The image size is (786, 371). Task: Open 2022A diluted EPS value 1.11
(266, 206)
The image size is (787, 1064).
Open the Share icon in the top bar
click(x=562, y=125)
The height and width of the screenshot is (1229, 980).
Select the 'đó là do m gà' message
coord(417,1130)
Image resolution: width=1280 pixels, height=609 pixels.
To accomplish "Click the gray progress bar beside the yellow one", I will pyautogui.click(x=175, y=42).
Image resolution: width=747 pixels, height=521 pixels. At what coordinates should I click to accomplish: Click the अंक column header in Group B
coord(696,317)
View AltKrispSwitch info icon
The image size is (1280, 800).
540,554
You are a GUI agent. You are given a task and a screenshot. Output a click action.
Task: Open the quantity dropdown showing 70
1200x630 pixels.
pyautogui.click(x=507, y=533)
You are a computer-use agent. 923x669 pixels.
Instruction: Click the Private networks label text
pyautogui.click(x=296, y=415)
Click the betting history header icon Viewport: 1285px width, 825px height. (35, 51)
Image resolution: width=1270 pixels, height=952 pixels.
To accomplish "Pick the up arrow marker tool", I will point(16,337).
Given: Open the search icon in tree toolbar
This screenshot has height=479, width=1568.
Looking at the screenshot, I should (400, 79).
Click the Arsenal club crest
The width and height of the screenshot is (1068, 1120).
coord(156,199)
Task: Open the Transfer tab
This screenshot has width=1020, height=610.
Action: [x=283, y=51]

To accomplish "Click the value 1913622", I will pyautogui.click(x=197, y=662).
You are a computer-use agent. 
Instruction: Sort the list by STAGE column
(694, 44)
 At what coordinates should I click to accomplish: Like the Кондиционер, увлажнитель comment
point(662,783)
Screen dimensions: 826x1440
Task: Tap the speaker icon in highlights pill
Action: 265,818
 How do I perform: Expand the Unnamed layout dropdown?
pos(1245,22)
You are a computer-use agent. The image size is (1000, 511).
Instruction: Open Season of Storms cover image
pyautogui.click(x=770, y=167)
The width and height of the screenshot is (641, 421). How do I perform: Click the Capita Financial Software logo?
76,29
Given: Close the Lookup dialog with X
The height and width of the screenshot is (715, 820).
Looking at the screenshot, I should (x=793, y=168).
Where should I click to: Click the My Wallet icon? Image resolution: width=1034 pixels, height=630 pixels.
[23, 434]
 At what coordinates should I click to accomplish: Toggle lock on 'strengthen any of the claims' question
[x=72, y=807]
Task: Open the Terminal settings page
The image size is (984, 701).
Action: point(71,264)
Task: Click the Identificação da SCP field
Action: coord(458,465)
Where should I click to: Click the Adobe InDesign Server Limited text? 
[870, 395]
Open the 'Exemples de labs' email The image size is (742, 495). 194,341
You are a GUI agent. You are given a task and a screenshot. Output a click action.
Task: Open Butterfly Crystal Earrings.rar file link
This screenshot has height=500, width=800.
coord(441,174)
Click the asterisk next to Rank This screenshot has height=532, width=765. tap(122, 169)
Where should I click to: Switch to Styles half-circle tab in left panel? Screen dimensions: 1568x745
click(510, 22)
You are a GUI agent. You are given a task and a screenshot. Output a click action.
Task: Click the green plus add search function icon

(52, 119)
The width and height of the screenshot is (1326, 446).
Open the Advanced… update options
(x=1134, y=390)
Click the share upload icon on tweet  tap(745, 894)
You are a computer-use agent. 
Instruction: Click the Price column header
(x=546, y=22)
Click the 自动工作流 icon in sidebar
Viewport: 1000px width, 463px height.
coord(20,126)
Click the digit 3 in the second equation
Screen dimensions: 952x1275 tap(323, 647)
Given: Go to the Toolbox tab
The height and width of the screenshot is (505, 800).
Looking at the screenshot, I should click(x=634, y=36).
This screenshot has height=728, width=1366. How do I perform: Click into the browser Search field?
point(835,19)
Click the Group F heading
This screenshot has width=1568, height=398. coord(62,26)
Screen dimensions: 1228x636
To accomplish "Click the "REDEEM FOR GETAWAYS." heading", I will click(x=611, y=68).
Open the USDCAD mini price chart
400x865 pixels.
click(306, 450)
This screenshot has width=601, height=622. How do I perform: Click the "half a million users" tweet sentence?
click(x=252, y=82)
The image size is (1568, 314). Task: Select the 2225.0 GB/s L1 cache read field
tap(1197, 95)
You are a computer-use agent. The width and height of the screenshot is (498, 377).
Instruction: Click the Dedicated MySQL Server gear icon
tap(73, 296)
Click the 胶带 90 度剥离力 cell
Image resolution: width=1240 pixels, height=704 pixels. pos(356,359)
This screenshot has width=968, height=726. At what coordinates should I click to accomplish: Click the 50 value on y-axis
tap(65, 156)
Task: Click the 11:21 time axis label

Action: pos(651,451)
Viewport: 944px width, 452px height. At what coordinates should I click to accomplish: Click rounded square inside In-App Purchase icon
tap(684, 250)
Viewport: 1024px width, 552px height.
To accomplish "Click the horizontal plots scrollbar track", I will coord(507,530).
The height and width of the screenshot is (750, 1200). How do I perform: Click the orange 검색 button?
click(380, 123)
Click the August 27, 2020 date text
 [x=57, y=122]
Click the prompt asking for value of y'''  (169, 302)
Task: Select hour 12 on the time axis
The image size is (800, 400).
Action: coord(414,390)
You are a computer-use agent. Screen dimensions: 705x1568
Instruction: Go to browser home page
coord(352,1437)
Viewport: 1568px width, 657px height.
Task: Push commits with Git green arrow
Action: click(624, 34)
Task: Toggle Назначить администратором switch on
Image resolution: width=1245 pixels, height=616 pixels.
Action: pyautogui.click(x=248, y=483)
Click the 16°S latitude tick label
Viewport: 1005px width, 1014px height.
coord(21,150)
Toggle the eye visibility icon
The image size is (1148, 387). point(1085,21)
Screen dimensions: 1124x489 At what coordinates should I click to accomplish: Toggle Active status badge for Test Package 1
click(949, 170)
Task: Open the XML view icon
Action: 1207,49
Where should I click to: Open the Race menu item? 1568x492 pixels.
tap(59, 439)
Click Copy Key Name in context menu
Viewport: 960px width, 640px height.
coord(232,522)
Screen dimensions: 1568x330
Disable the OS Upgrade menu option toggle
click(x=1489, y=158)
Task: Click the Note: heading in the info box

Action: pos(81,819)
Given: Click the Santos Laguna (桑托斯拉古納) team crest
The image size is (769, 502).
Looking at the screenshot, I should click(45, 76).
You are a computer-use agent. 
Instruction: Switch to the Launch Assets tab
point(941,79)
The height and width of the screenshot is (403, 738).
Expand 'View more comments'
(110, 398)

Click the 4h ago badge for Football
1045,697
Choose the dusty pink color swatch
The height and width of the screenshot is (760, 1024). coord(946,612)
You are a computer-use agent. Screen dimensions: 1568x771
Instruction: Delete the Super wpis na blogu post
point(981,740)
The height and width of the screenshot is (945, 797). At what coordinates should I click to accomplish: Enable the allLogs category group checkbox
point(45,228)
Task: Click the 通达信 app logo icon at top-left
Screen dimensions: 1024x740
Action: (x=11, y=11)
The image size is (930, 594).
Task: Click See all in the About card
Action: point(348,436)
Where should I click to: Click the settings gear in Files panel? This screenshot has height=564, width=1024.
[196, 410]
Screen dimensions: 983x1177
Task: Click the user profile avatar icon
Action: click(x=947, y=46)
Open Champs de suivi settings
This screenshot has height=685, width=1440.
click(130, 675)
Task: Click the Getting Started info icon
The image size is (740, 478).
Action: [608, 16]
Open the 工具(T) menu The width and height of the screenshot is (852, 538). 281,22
* * * * * * * * *
Transcription of all the material must be exact.

** FINISHED TASK **
The image size is (786, 371). Task: Open 2022A diluted EPS value 1.11
(266, 206)
The image size is (787, 1064).
Open the Share icon in the top bar
click(x=562, y=125)
The height and width of the screenshot is (1229, 980).
Select the 'đó là do m gà' message
coord(417,1130)
Image resolution: width=1280 pixels, height=609 pixels.
To accomplish "Click the gray progress bar beside the yellow one", I will pyautogui.click(x=175, y=42).
Image resolution: width=747 pixels, height=521 pixels. At what coordinates should I click to accomplish: Click the अंक column header in Group B
coord(696,317)
View AltKrispSwitch info icon
The image size is (1280, 800).
540,554
You are a GUI agent. You are given a task and a screenshot. Output a click action.
Task: Open the quantity dropdown showing 70
1200x630 pixels.
pyautogui.click(x=507, y=533)
You are a computer-use agent. 923x669 pixels.
Instruction: Click the Private networks label text
pyautogui.click(x=296, y=415)
Click the betting history header icon Viewport: 1285px width, 825px height. (35, 51)
Image resolution: width=1270 pixels, height=952 pixels.
To accomplish "Pick the up arrow marker tool", I will point(16,337).
Given: Open the search icon in tree toolbar
This screenshot has height=479, width=1568.
Looking at the screenshot, I should (400, 79).
Click the Arsenal club crest
The width and height of the screenshot is (1068, 1120).
coord(156,199)
Task: Open the Transfer tab
This screenshot has width=1020, height=610.
Action: [x=283, y=51]

To accomplish "Click the value 1913622", I will pyautogui.click(x=197, y=662).
You are a computer-use agent. 
Instruction: Sort the list by STAGE column
(694, 44)
 At what coordinates should I click to accomplish: Like the Кондиционер, увлажнитель comment
point(662,783)
Screen dimensions: 826x1440
Task: Tap the speaker icon in highlights pill
Action: 265,818
 How do I perform: Expand the Unnamed layout dropdown?
pos(1245,22)
You are a computer-use agent. The image size is (1000, 511).
Instruction: Open Season of Storms cover image
pyautogui.click(x=770, y=167)
The width and height of the screenshot is (641, 421). How do I perform: Click the Capita Financial Software logo?
76,29
Given: Close the Lookup dialog with X
The height and width of the screenshot is (715, 820).
Looking at the screenshot, I should (x=793, y=168).
Where should I click to: Click the My Wallet icon? Image resolution: width=1034 pixels, height=630 pixels.
[23, 434]
 At what coordinates should I click to accomplish: Toggle lock on 'strengthen any of the claims' question
[x=72, y=807]
Task: Open the Terminal settings page
The image size is (984, 701).
Action: point(71,264)
Task: Click the Identificação da SCP field
Action: coord(458,465)
Where should I click to: Click the Adobe InDesign Server Limited text? 
[870, 395]
Open the 'Exemples de labs' email The image size is (742, 495). 194,341
You are a GUI agent. You are given a task and a screenshot. Output a click action.
Task: Open Butterfly Crystal Earrings.rar file link
This screenshot has height=500, width=800.
coord(441,174)
Click the asterisk next to Rank This screenshot has height=532, width=765. tap(122, 169)
Where should I click to: Switch to Styles half-circle tab in left panel? Screen dimensions: 1568x745
click(510, 22)
You are a GUI agent. You are given a task and a screenshot. Output a click action.
Task: Click the green plus add search function icon

(52, 119)
The width and height of the screenshot is (1326, 446).
Open the Advanced… update options
(x=1134, y=390)
Click the share upload icon on tweet  tap(745, 894)
You are a computer-use agent. 
Instruction: Click the Price column header
(x=546, y=22)
Click the 自动工作流 icon in sidebar
Viewport: 1000px width, 463px height.
coord(20,126)
Click the digit 3 in the second equation
Screen dimensions: 952x1275 tap(323, 647)
Given: Go to the Toolbox tab
The height and width of the screenshot is (505, 800).
Looking at the screenshot, I should click(x=634, y=36).
This screenshot has height=728, width=1366. How do I perform: Click into the browser Search field?
point(835,19)
Click the Group F heading
This screenshot has width=1568, height=398. coord(62,26)
Screen dimensions: 1228x636
To accomplish "Click the "REDEEM FOR GETAWAYS." heading", I will click(x=611, y=68).
Open the USDCAD mini price chart
400x865 pixels.
click(306, 450)
This screenshot has width=601, height=622. How do I perform: Click the "half a million users" tweet sentence?
click(x=252, y=82)
The image size is (1568, 314). Task: Select the 2225.0 GB/s L1 cache read field
tap(1197, 95)
You are a computer-use agent. The width and height of the screenshot is (498, 377).
Instruction: Click the Dedicated MySQL Server gear icon
tap(73, 296)
Click the 胶带 90 度剥离力 cell
Image resolution: width=1240 pixels, height=704 pixels. pos(356,359)
This screenshot has width=968, height=726. At what coordinates should I click to accomplish: Click the 50 value on y-axis
tap(65, 156)
Task: Click the 11:21 time axis label

Action: pos(651,451)
Viewport: 944px width, 452px height. At what coordinates should I click to accomplish: Click rounded square inside In-App Purchase icon
tap(684, 250)
Viewport: 1024px width, 552px height.
To accomplish "Click the horizontal plots scrollbar track", I will coord(507,530).
The height and width of the screenshot is (750, 1200). How do I perform: Click the orange 검색 button?
click(380, 123)
Click the August 27, 2020 date text
 [x=57, y=122]
Click the prompt asking for value of y'''  (169, 302)
Task: Select hour 12 on the time axis
The image size is (800, 400).
Action: coord(414,390)
You are a computer-use agent. Screen dimensions: 705x1568
Instruction: Go to browser home page
coord(352,1437)
Viewport: 1568px width, 657px height.
Task: Push commits with Git green arrow
Action: click(624, 34)
Task: Toggle Назначить администратором switch on
Image resolution: width=1245 pixels, height=616 pixels.
Action: pyautogui.click(x=248, y=483)
Click the 16°S latitude tick label
Viewport: 1005px width, 1014px height.
coord(21,150)
Toggle the eye visibility icon
The image size is (1148, 387). point(1085,21)
Screen dimensions: 1124x489 At what coordinates should I click to accomplish: Toggle Active status badge for Test Package 1
click(949, 170)
Task: Open the XML view icon
Action: 1207,49
Where should I click to: Open the Race menu item? 1568x492 pixels.
tap(59, 439)
Click Copy Key Name in context menu
Viewport: 960px width, 640px height.
coord(232,522)
Screen dimensions: 1568x330
Disable the OS Upgrade menu option toggle
click(x=1489, y=158)
Task: Click the Note: heading in the info box

Action: pos(81,819)
Given: Click the Santos Laguna (桑托斯拉古納) team crest
The image size is (769, 502).
Looking at the screenshot, I should click(45, 76).
You are a computer-use agent. 
Instruction: Switch to the Launch Assets tab
point(941,79)
The height and width of the screenshot is (403, 738).
Expand 'View more comments'
(110, 398)

Click the 4h ago badge for Football
1045,697
Choose the dusty pink color swatch
The height and width of the screenshot is (760, 1024). coord(946,612)
You are a computer-use agent. Screen dimensions: 1568x771
Instruction: Delete the Super wpis na blogu post
point(981,740)
The height and width of the screenshot is (945, 797). At what coordinates should I click to accomplish: Enable the allLogs category group checkbox
point(45,228)
Task: Click the 通达信 app logo icon at top-left
Screen dimensions: 1024x740
Action: (x=11, y=11)
The image size is (930, 594).
Task: Click See all in the About card
Action: point(348,436)
Where should I click to: Click the settings gear in Files panel? This screenshot has height=564, width=1024.
[196, 410]
Screen dimensions: 983x1177
Task: Click the user profile avatar icon
Action: click(x=947, y=46)
Open Champs de suivi settings
This screenshot has height=685, width=1440.
click(130, 675)
Task: Click the Getting Started info icon
The image size is (740, 478).
Action: [608, 16]
Open the 工具(T) menu The width and height of the screenshot is (852, 538). 281,22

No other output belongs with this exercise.